April showers might bring May flowers, but they are also a sign that another severe weather season is here. Residents should remember to keep an eye to the sky when attending outdoor events.
“With hundreds of fun outdoor activities each year throughout Michigan, it is important to know what do if you are outside and severe weather strikes,” said Rich Pollman, Chair of the Michigan Committee for Severe Weather Committee.
* Remember the following when you are attending outside events:
* Check the weather forecast before leaving your house.
* When you arrive check around for the nearest shelter.
* Seek shelter when you first hear thunder, see dark threatening clouds developing overhead or lightning. Count the seconds between the time you see lightning and hear the thunder. You should already be in a safe location if that time is less than 30 seconds.
* If you can’t find a shelter, get into a fully enclosed vehicle. Put your head down below the windows, covering it with your hands or blanket.
* Stay inside until 30 minutes after you last hear thunder. Lightning can strike more than 10 miles away from any rainfall.
To assist those planning outdoor events, the Michigan Committee for Severe Weather Awareness has developed a brochure to help develop an emergency plan those organizing farmers’ markets, fairs and concerts.
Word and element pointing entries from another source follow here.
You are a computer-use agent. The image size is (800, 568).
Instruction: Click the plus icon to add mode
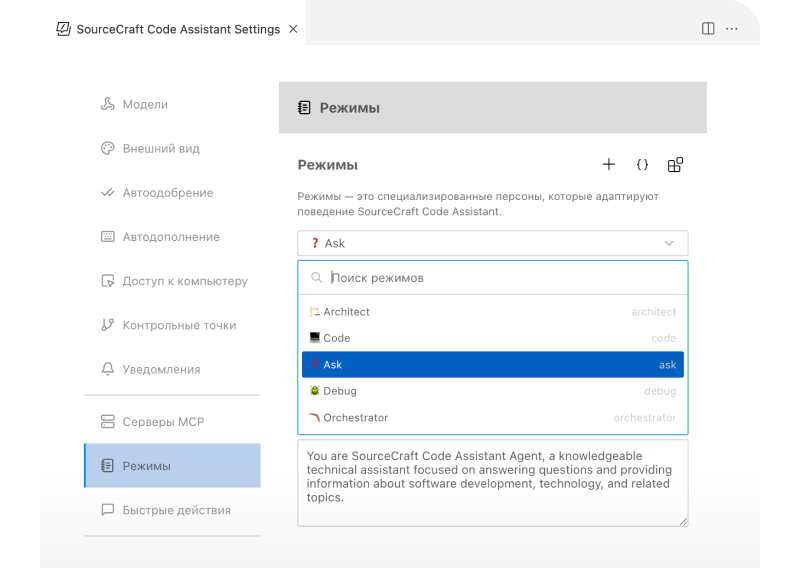tap(608, 165)
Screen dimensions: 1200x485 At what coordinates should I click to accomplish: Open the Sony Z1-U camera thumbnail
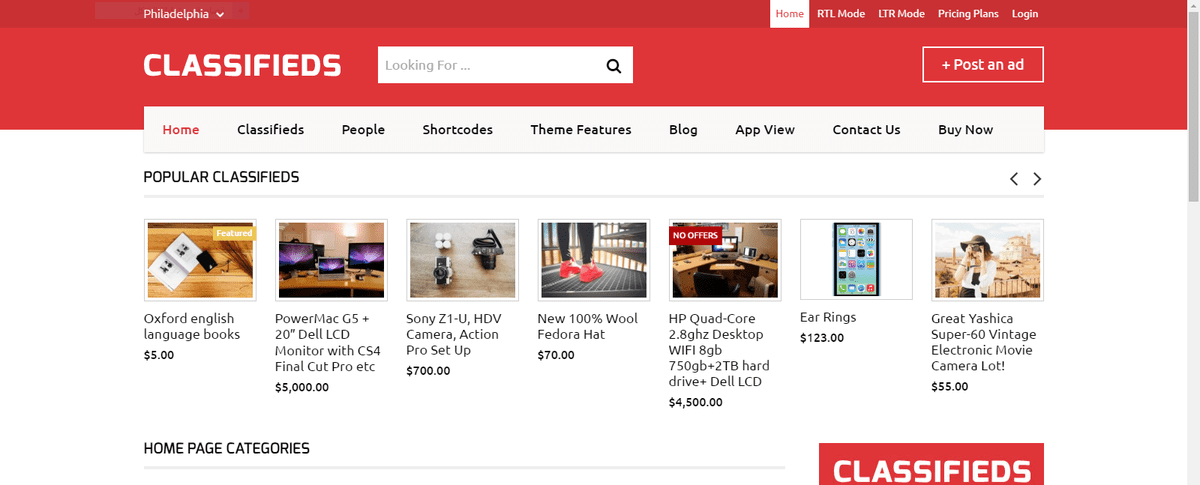click(462, 260)
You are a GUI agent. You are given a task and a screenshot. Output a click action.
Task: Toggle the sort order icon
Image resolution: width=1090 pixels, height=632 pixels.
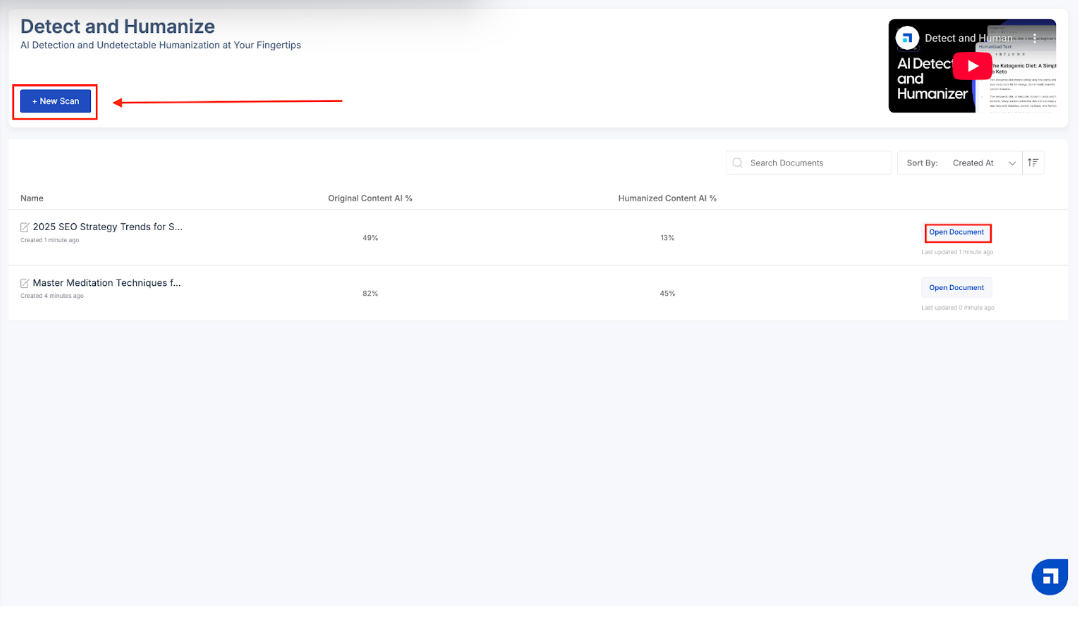1033,163
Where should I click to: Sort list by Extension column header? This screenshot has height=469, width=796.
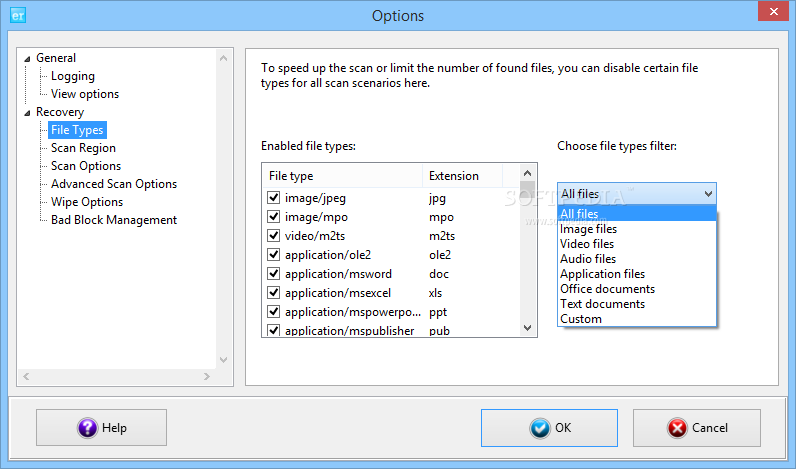[453, 176]
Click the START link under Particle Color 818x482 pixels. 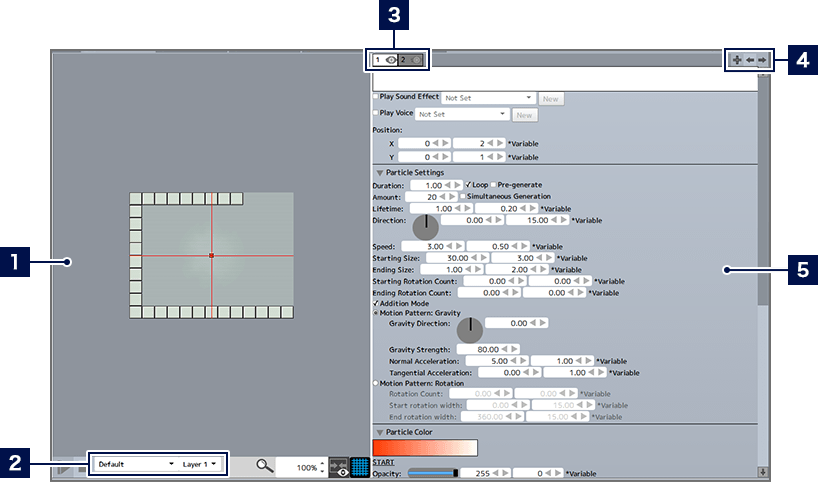[x=383, y=462]
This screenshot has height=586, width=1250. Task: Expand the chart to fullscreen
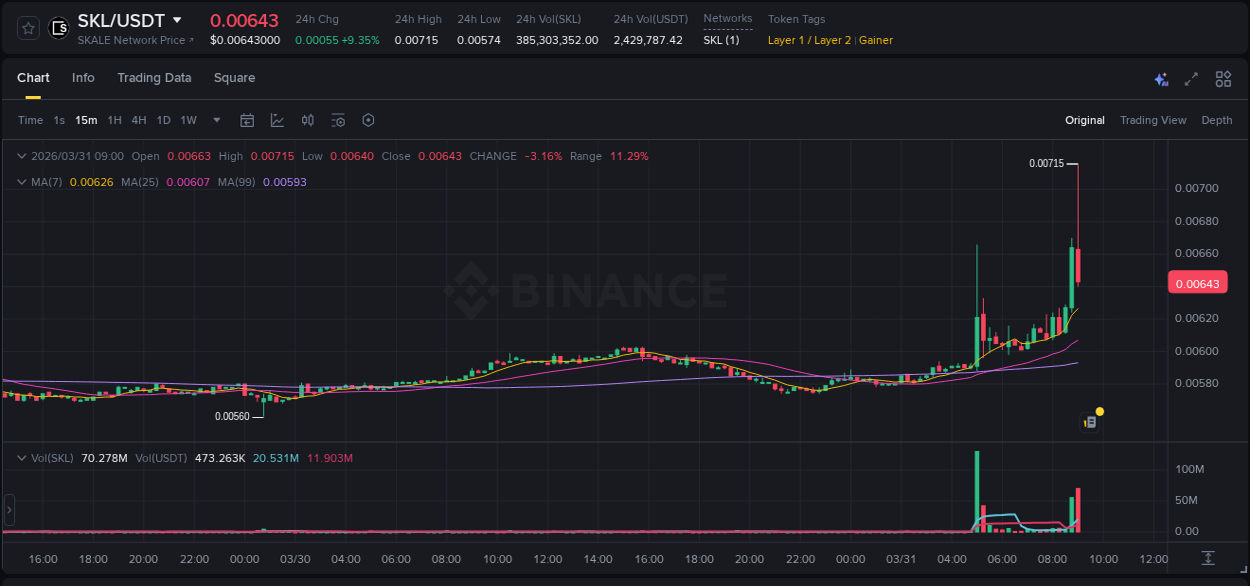pos(1190,78)
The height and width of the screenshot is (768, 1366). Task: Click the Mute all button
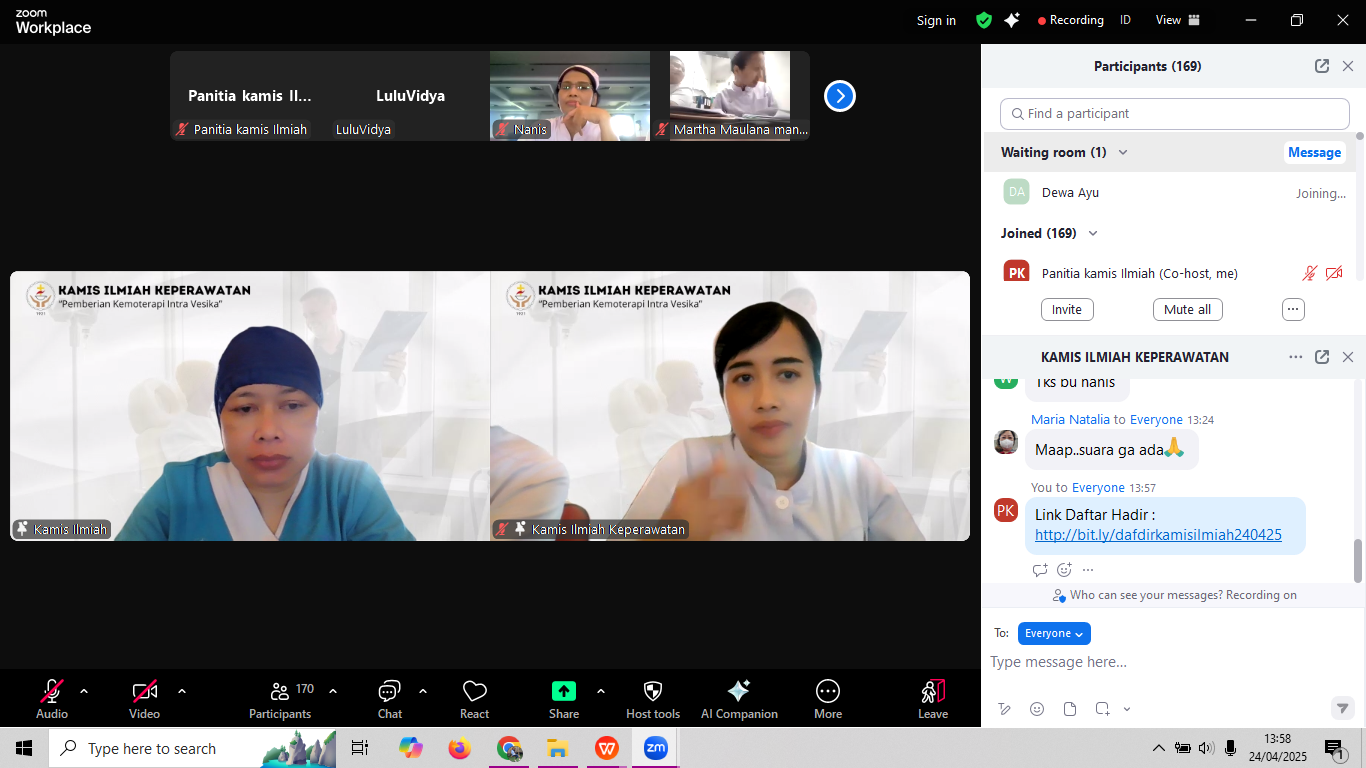tap(1187, 310)
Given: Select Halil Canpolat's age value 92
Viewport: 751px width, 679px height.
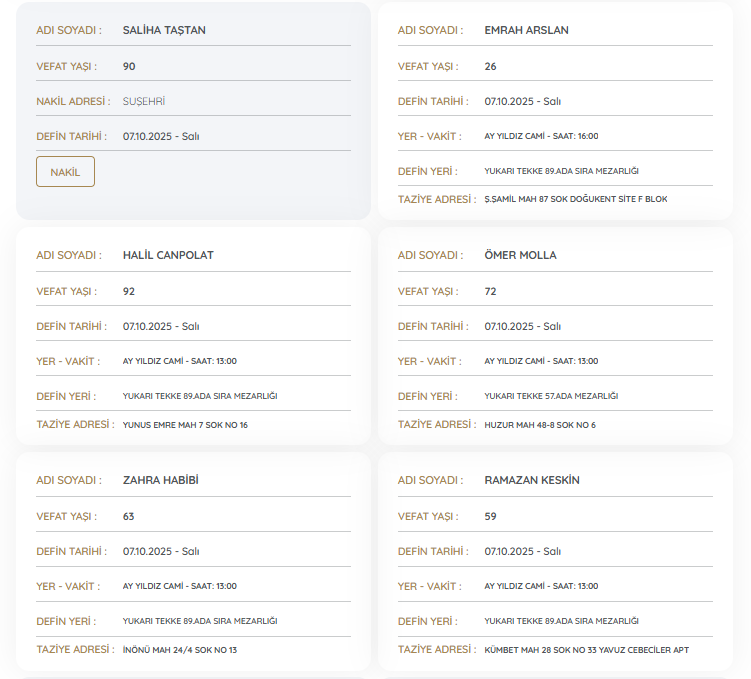Looking at the screenshot, I should [129, 291].
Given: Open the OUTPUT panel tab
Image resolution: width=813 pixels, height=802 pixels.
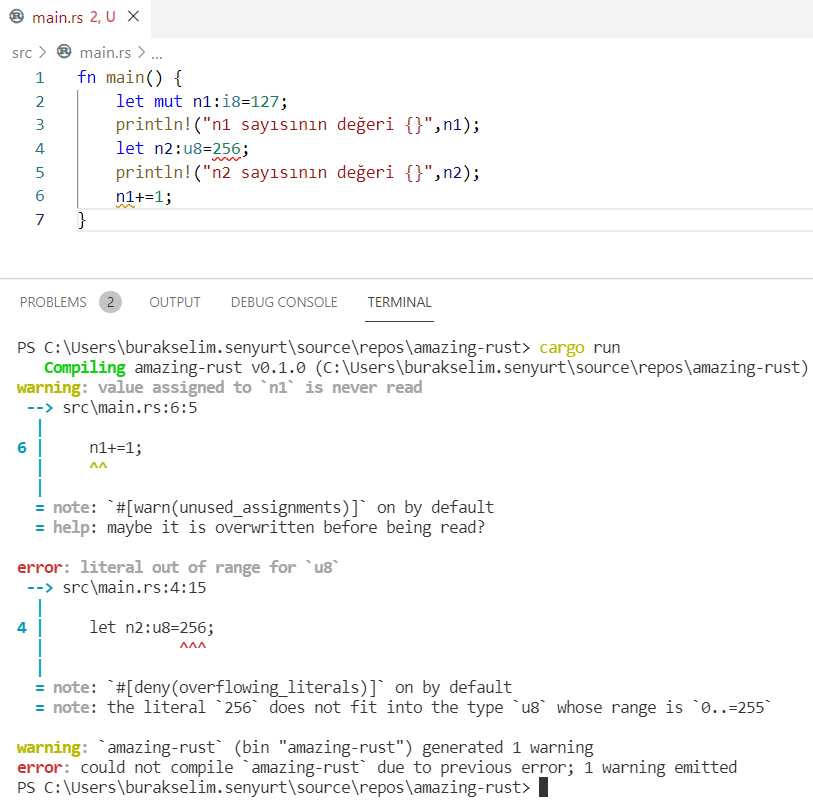Looking at the screenshot, I should [175, 302].
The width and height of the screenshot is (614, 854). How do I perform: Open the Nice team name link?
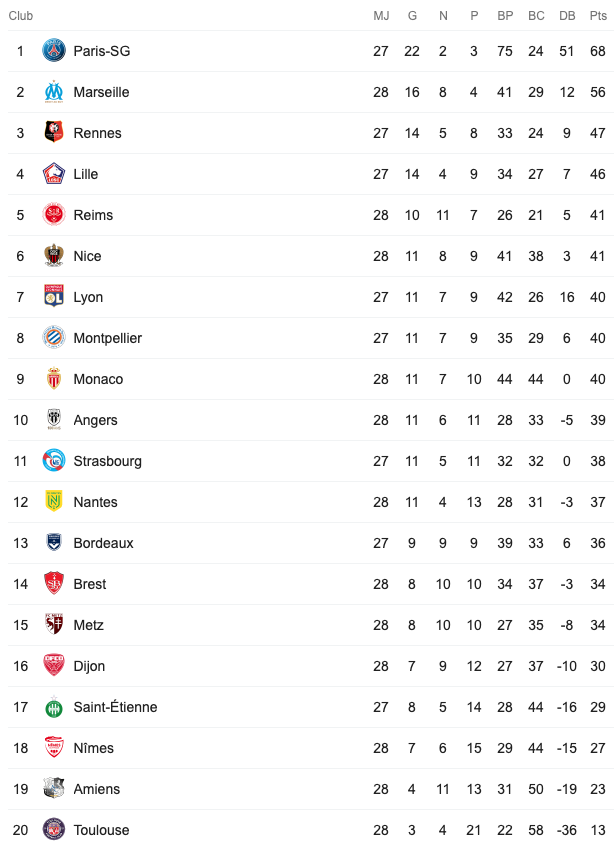[x=87, y=256]
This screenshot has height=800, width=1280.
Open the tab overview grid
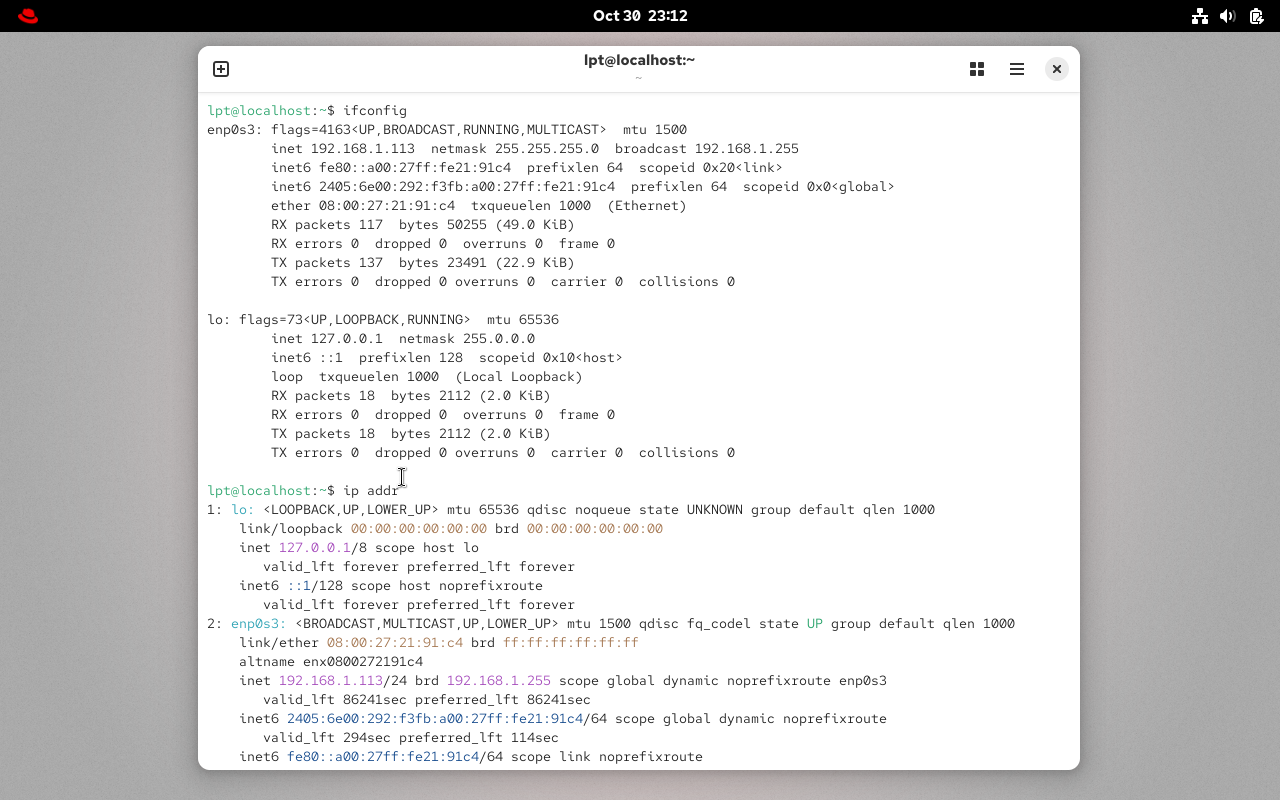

It is available on the website, www.mcswa.com.
In 2010, tornadoes and thunderstorms resulted in one death, 22 injuries and $360 million in damages in Michigan. Flooding caused another $7 in damages.
It is important for Michiganians to be familiar with severe weather alerts. A tornado watch or severe thunderstorm watch simply means that severe thunderstorms and tornadoes are possible. Residents should gather a first aid kit, flashlight and portable radio or their emergency supply kit. They should monitor the weather through local television, radio or NOAA weather radio.
A tornado warning means that a tornado has been sighted or is indicated on Doppler Radar. Go immediately to the basement or a small interior room on the lowest level. Keep away from chimneys and windows. Leave mobile homes and find shelter in a sturdy building.
When a thunderstorm warning is issued for your area, get indoors immediately and do not use the telephone or electrical appliances. Keep away from windows. Do not take shelter in sheds or under isolated trees. If you are out boating and swimming, get to land and find a sturdy shelter immediately.
To prepare for severe weather, the Michigan Committee for Severe Weather Awareness suggests that you:
* Plan ahead. Be sure everyone in your household knows where to go and what to do in case of severe weather. Make plans for those who may have trouble getting to shelter.
* Have emergency supplies on hand, including a battery-operated radio, a flashlight and a fresh supply of batteries.
* Know the shelter locations in public buildings, such as work, schools and shopping centers.
* Make a list of household furnishings and other items. Take photographs of each room. Store the list and photos in safe place.
* Have an emergency communication plan. Know how to reach family and friends if you are unable to meet at home.
* Create an emergency plan for your pets.